Actions to take:
• a. In the suspension install post, answer each of these on its own line, labeled (i), (ii) and (iii):
(i) What brand of shocks is the poster using?
(ii) What part number is given for the H&R springs?
(iii) About how far above the top of the pinch collar does the shoulder sit?
• b. In the suspension install post, how does the poster know the H&R springs were seated in the same spot on the perches as the OEM springs? Answer in one to three sentences.

Document segment:

In the middle of H&R and Bilstein Sport Install, have a few quick questions.
 
Hey guys,

So I am in the middle of my suspension overhaul (well I am stopped for the night but...) anyways. I am using Bilstein Sport Shocks, and H&R sport springs (p/n 2984) So far I have taken out my old struts removed the springs and perchs, reinstalled them on my bilsteins and reinstalled on my car. Here is where my concerns come in.

1) I cannot install my old bumpstops and the bilsteins did not come with new ones, and I have heard that they have internal bump stops. correct?

2) When reinstalling my spring perches and new springs I aligned the bottom perches correctly, and then sat the H&Rs in the same spot on the perchs as the oem sports were (they made the rubber darker so I know theyre in the same spot). With the upper spring perch I just made it so the little rubber stop thingy and the metal thingy are sitting on the end of the coil (same as oem) I did this correctly (right?)

3)Here is my big big big concern. When reinstalling into the pinch sleeve I cannot get the strut to go all the way through ( I know that these are shorter than oem sachs) but there is still a little shoulder looking thing about a half inch about the top of the pich collar that looks like it should meet the top but after an hour of messing around with it cannot get it to go anyfarther up. I have searched and found that mine seem to be installed correctly. I have attached photos at the bottom of this post so that you cant see what I am talking about (not my photos, but exact same as what I have right now.)

Entries shown:
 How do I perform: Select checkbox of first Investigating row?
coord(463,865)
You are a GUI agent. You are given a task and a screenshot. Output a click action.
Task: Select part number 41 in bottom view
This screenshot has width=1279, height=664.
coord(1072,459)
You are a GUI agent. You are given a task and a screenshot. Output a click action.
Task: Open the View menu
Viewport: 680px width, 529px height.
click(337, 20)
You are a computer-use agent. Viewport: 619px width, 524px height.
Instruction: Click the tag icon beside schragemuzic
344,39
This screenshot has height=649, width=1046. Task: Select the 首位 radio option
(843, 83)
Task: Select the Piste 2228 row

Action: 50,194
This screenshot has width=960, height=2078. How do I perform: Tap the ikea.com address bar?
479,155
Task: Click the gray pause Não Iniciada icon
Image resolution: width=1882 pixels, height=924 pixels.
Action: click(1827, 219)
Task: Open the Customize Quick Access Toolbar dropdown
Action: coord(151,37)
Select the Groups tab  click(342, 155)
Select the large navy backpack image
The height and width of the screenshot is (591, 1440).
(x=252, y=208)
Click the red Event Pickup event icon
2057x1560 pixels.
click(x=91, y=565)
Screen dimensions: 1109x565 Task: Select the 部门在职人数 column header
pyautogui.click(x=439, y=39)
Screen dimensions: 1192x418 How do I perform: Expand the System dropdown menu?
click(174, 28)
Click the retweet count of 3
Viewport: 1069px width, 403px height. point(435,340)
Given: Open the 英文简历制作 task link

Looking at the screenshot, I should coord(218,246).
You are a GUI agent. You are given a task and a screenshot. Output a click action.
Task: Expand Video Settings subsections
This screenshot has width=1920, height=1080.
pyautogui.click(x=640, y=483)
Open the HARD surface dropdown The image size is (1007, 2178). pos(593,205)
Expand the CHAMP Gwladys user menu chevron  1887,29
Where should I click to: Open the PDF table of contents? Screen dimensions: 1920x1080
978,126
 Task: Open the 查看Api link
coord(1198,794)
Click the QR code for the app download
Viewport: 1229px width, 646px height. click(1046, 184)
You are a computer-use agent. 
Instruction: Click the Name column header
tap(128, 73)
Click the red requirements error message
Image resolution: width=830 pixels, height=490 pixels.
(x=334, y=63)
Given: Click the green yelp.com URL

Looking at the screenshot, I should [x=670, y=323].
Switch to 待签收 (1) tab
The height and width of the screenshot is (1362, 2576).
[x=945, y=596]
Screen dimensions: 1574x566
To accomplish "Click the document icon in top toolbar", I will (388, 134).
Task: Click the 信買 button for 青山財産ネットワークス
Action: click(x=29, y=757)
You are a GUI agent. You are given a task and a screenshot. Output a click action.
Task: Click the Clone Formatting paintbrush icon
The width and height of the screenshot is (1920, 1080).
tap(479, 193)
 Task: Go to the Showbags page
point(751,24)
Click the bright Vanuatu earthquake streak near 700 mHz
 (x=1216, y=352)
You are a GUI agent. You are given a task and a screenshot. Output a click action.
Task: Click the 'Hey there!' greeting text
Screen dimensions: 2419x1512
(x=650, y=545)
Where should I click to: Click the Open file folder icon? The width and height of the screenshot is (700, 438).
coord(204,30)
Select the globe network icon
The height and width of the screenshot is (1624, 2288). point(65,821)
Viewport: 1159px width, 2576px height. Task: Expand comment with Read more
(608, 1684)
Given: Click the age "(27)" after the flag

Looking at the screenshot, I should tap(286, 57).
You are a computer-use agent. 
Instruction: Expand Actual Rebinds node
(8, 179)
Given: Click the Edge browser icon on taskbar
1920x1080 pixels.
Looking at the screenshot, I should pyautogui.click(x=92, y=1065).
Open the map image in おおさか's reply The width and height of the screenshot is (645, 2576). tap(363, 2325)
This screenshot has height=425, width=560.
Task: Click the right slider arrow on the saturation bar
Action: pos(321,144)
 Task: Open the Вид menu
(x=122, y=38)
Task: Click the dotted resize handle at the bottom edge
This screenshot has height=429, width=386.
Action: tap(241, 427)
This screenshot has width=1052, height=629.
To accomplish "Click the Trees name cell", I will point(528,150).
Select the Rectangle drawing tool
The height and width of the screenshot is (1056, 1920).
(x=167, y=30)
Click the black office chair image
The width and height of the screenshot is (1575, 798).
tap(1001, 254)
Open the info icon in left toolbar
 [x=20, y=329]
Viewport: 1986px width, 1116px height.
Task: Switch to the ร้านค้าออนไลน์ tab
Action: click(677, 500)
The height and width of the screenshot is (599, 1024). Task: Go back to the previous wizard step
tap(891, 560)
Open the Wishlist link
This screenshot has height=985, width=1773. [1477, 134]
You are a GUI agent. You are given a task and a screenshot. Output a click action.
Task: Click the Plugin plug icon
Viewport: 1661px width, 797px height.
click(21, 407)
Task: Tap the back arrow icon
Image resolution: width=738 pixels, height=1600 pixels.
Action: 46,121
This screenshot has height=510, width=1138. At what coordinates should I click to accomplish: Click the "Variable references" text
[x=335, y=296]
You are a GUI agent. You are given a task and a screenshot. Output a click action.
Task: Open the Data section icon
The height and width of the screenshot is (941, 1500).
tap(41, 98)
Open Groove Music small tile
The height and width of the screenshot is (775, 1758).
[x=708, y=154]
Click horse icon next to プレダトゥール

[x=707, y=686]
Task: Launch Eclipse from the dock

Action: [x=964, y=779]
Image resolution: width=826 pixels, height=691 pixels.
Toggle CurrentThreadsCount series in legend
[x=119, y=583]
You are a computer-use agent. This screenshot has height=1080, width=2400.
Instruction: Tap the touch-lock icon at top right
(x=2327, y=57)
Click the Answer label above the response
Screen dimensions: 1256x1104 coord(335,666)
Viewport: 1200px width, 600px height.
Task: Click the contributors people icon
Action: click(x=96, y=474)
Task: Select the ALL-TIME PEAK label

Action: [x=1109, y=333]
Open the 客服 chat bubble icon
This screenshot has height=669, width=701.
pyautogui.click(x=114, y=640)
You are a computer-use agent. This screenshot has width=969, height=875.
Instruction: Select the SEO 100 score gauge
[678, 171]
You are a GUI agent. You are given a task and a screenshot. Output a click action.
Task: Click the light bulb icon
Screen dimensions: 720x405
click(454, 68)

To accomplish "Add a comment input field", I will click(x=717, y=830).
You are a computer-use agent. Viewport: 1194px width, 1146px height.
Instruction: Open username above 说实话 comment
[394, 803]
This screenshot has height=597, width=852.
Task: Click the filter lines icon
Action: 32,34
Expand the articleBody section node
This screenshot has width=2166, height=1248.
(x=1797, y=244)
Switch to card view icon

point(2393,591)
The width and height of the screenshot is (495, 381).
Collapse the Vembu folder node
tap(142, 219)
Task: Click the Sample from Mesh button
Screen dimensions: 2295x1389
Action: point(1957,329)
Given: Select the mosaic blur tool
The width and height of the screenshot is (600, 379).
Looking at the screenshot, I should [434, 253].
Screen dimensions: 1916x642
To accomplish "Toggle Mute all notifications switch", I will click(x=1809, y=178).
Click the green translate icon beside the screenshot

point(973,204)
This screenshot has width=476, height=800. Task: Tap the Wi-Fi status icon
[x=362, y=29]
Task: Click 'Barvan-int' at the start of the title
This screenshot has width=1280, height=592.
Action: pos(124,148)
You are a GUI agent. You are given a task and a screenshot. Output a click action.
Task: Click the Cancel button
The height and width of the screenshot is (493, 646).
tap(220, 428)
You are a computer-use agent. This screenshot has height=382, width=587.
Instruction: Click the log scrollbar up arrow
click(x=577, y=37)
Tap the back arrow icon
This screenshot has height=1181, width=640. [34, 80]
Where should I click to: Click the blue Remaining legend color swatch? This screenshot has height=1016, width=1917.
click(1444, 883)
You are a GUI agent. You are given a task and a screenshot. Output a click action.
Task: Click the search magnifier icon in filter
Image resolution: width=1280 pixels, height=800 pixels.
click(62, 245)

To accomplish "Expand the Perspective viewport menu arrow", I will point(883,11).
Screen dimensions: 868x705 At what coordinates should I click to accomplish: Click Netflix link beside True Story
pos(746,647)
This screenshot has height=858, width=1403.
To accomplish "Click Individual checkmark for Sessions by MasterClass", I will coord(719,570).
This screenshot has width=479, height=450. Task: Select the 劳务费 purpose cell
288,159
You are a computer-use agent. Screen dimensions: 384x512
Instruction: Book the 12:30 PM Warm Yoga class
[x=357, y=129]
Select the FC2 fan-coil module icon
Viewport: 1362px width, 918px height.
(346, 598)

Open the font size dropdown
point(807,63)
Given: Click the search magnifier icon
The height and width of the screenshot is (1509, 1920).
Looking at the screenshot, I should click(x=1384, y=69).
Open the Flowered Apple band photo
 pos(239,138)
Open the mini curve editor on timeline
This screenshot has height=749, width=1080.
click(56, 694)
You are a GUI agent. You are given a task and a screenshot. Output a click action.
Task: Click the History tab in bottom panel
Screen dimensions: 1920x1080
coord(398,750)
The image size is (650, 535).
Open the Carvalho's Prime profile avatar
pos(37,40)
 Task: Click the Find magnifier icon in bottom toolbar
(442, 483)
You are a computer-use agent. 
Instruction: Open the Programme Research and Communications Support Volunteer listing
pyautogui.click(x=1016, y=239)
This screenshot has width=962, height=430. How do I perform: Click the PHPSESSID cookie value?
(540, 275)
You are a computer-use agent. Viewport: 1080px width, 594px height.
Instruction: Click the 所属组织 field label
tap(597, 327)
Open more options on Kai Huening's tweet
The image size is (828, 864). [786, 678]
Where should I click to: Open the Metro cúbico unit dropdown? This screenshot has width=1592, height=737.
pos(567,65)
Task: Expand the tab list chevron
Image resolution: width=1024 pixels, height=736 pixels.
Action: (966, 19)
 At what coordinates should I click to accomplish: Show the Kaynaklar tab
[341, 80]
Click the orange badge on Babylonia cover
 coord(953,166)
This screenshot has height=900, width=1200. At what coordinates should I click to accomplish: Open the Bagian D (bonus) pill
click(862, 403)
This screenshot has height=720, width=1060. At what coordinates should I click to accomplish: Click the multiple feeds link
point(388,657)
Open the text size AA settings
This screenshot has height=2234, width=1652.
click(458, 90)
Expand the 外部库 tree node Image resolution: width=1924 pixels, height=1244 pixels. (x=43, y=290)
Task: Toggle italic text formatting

Final answers:
• a.
(i) Bilstein (Bilstein Sport Shocks)
(ii) 2984
(iii) About a half inch

• b. The OEM springs had made the rubber on the perches darker where they sat. The poster placed the H&R springs on that darkened area.